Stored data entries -

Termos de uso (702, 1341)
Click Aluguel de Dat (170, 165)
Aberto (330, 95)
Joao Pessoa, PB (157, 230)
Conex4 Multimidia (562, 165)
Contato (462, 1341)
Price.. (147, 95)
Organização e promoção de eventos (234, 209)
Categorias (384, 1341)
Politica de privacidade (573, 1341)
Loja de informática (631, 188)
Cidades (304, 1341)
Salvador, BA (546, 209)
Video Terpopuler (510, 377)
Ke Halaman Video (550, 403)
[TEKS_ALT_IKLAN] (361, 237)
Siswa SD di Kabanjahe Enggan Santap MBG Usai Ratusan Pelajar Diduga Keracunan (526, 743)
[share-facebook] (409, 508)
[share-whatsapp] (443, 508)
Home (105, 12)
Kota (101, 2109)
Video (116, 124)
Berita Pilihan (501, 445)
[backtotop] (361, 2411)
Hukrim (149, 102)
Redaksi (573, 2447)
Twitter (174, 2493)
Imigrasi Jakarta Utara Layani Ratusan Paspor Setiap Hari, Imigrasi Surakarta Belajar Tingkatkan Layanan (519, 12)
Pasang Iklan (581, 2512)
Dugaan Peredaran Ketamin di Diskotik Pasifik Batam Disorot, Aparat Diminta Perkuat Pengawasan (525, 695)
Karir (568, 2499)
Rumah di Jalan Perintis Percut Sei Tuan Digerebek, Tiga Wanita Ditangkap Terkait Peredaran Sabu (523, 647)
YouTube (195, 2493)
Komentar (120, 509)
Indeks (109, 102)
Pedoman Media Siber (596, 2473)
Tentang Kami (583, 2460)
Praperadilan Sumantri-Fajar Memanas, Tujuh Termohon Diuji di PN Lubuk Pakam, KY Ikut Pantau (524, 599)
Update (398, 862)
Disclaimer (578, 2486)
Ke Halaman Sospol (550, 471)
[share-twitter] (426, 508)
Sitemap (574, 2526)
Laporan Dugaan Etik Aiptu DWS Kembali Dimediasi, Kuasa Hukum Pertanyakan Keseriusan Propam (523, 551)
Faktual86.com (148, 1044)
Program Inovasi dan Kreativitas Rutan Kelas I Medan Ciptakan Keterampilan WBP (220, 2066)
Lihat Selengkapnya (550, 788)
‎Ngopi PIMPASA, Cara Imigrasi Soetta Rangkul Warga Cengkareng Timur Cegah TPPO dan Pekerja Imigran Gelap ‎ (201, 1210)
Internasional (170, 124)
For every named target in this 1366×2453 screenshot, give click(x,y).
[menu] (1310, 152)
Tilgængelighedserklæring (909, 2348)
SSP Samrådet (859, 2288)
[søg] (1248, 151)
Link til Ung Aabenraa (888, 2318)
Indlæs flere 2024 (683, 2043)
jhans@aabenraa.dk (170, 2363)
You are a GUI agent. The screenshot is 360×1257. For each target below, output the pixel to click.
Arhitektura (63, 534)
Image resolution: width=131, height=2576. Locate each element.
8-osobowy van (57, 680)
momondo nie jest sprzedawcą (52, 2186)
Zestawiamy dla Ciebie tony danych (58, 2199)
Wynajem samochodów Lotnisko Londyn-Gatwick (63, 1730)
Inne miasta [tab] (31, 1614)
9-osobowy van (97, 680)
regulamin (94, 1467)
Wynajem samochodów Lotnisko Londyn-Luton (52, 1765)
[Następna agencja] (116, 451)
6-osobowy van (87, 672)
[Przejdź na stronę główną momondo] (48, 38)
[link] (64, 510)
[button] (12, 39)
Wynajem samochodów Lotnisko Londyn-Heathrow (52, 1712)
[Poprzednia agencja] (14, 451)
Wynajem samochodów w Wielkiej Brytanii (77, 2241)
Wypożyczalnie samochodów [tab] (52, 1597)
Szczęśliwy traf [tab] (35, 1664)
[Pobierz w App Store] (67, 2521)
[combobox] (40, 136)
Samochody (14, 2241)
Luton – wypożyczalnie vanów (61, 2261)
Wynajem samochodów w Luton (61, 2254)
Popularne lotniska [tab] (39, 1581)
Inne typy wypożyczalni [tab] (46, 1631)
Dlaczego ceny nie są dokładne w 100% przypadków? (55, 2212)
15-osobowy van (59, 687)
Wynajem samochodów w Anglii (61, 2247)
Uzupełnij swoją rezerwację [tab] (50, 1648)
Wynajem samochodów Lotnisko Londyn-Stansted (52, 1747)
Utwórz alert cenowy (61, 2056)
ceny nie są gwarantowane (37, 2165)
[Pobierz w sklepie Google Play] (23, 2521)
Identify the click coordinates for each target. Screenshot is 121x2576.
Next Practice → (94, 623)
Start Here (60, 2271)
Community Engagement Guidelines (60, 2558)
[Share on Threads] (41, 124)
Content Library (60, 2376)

Task to complete - Restate each of the entries above verbatim.

Response below -
Termos de uso (702, 1341)
Click Aluguel de Dat (170, 165)
Aberto (330, 95)
Joao Pessoa, PB (157, 230)
Conex4 Multimidia (562, 165)
Contato (462, 1341)
Price.. (147, 95)
Organização e promoção de eventos (234, 209)
Categorias (384, 1341)
Politica de privacidade (573, 1341)
Loja de informática (631, 188)
Cidades (304, 1341)
Salvador, BA (546, 209)
Video Terpopuler (510, 377)
Ke Halaman Video (550, 403)
[TEKS_ALT_IKLAN] (361, 237)
Siswa SD di Kabanjahe Enggan Santap MBG Usai Ratusan Pelajar Diduga Keracunan (526, 743)
[share-facebook] (409, 508)
[share-whatsapp] (443, 508)
Home (105, 12)
Kota (101, 2109)
Video (116, 124)
Berita Pilihan (501, 445)
[backtotop] (361, 2411)
Hukrim (149, 102)
Redaksi (573, 2447)
Twitter (174, 2493)
Imigrasi Jakarta Utara Layani Ratusan Paspor Setiap Hari, Imigrasi Surakarta Belajar Tingkatkan Layanan (519, 12)
Pasang Iklan (581, 2512)
Dugaan Peredaran Ketamin di Diskotik Pasifik Batam Disorot, Aparat Diminta Perkuat Pengawasan (525, 695)
Karir (568, 2499)
Rumah di Jalan Perintis Percut Sei Tuan Digerebek, Tiga Wanita Ditangkap Terkait Peredaran Sabu (523, 647)
YouTube (195, 2493)
Komentar (120, 509)
Indeks (109, 102)
Pedoman Media Siber (596, 2473)
Tentang Kami (583, 2460)
Praperadilan Sumantri-Fajar Memanas, Tujuh Termohon Diuji di PN Lubuk Pakam, KY Ikut Pantau (524, 599)
Update (398, 862)
Disclaimer (578, 2486)
Ke Halaman Sospol (550, 471)
[share-twitter] (426, 508)
Sitemap (574, 2526)
Laporan Dugaan Etik Aiptu DWS Kembali Dimediasi, Kuasa Hukum Pertanyakan Keseriusan Propam (523, 551)
Faktual86.com (148, 1044)
Program Inovasi dan Kreativitas Rutan Kelas I Medan Ciptakan Keterampilan WBP (220, 2066)
Lihat Selengkapnya (550, 788)
‎Ngopi PIMPASA, Cara Imigrasi Soetta Rangkul Warga Cengkareng Timur Cegah TPPO dan Pekerja Imigran Gelap ‎ (201, 1210)
Internasional (170, 124)
For every named target in this 1366×2453 screenshot, give click(x,y).
[menu] (1310, 152)
Tilgængelighedserklæring (909, 2348)
SSP Samrådet (859, 2288)
[søg] (1248, 151)
Link til Ung Aabenraa (888, 2318)
Indlæs flere 2024 (683, 2043)
jhans@aabenraa.dk (170, 2363)
You are a GUI agent. The screenshot is 360×1257. For each target below, output the pixel to click.
Arhitektura (63, 534)
Image resolution: width=131, height=2576. Locate each element.
8-osobowy van (57, 680)
momondo nie jest sprzedawcą (52, 2186)
Zestawiamy dla Ciebie tony danych (58, 2199)
Wynajem samochodów Lotnisko Londyn-Gatwick (63, 1730)
Inne miasta [tab] (31, 1614)
9-osobowy van (97, 680)
regulamin (94, 1467)
Wynajem samochodów Lotnisko Londyn-Luton (52, 1765)
[Następna agencja] (116, 451)
6-osobowy van (87, 672)
[Przejdź na stronę główną momondo] (48, 38)
[link] (64, 510)
[button] (12, 39)
Wynajem samochodów Lotnisko Londyn-Heathrow (52, 1712)
[Poprzednia agencja] (14, 451)
Wynajem samochodów w Wielkiej Brytanii (77, 2241)
Wypożyczalnie samochodów [tab] (52, 1597)
Szczęśliwy traf [tab] (35, 1664)
[Pobierz w App Store] (67, 2521)
[combobox] (40, 136)
Samochody (14, 2241)
Luton – wypożyczalnie vanów (61, 2261)
Wynajem samochodów w Luton (61, 2254)
Popularne lotniska [tab] (39, 1581)
Inne typy wypożyczalni [tab] (46, 1631)
Dlaczego ceny nie są dokładne w 100% przypadków? (55, 2212)
15-osobowy van (59, 687)
Wynajem samochodów w Anglii (61, 2247)
Uzupełnij swoją rezerwację [tab] (50, 1648)
Wynajem samochodów Lotnisko Londyn-Stansted (52, 1747)
Utwórz alert cenowy (61, 2056)
ceny nie są gwarantowane (37, 2165)
[Pobierz w sklepie Google Play] (23, 2521)
Identify the click coordinates for each target. Screenshot is 121x2576.
Next Practice → (94, 623)
Start Here (60, 2271)
Community Engagement Guidelines (60, 2558)
[Share on Threads] (41, 124)
Content Library (60, 2376)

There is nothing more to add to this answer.